Each line of the records below that holds "will" should be returned.

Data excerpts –
= Beginning of Section =

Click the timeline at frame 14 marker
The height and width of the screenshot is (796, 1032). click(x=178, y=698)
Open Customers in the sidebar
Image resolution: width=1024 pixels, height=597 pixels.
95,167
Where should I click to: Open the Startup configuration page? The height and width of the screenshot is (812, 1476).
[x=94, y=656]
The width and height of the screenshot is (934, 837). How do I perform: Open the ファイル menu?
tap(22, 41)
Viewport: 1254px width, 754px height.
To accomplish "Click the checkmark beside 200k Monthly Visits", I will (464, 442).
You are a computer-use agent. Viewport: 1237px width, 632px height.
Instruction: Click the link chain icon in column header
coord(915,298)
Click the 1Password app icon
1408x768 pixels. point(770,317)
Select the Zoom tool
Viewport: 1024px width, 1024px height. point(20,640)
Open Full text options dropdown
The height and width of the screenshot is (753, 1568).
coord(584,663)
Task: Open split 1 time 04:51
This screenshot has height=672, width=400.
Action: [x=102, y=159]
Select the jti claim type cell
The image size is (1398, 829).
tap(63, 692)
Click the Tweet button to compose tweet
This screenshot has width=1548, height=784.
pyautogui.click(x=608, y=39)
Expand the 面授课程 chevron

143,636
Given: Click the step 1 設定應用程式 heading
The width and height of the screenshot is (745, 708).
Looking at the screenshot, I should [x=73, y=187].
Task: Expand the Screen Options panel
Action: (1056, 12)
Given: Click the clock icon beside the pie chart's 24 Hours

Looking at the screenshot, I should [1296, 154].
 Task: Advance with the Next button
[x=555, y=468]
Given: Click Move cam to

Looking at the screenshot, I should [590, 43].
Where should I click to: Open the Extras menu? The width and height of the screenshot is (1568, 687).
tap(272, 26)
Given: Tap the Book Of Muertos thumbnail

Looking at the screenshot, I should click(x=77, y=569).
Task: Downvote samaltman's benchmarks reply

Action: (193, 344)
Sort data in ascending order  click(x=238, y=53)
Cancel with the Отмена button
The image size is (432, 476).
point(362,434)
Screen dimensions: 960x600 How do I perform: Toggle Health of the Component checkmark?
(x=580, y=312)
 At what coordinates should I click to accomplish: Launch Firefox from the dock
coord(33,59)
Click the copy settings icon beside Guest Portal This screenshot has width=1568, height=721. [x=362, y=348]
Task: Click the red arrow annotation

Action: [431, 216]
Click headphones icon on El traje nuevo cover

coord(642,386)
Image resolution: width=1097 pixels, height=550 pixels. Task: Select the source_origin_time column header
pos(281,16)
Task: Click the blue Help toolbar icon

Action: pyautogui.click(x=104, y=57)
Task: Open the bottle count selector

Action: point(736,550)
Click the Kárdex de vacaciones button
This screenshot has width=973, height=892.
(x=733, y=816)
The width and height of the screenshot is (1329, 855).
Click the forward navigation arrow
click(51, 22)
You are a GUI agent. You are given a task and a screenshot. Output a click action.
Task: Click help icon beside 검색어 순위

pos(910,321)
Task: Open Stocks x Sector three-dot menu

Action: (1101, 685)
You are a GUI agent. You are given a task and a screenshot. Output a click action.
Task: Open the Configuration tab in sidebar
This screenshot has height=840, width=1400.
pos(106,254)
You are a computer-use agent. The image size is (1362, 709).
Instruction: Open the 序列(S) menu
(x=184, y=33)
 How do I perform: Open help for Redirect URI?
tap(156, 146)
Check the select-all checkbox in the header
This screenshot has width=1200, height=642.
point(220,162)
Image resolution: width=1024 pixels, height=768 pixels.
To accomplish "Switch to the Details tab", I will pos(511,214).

= End of Section =

Answer to this exercise –
To accomplish "Click the checkmark beside 200k Monthly Visits", I will (464, 442).
To accomplish "Switch to the Details tab", I will pos(511,214).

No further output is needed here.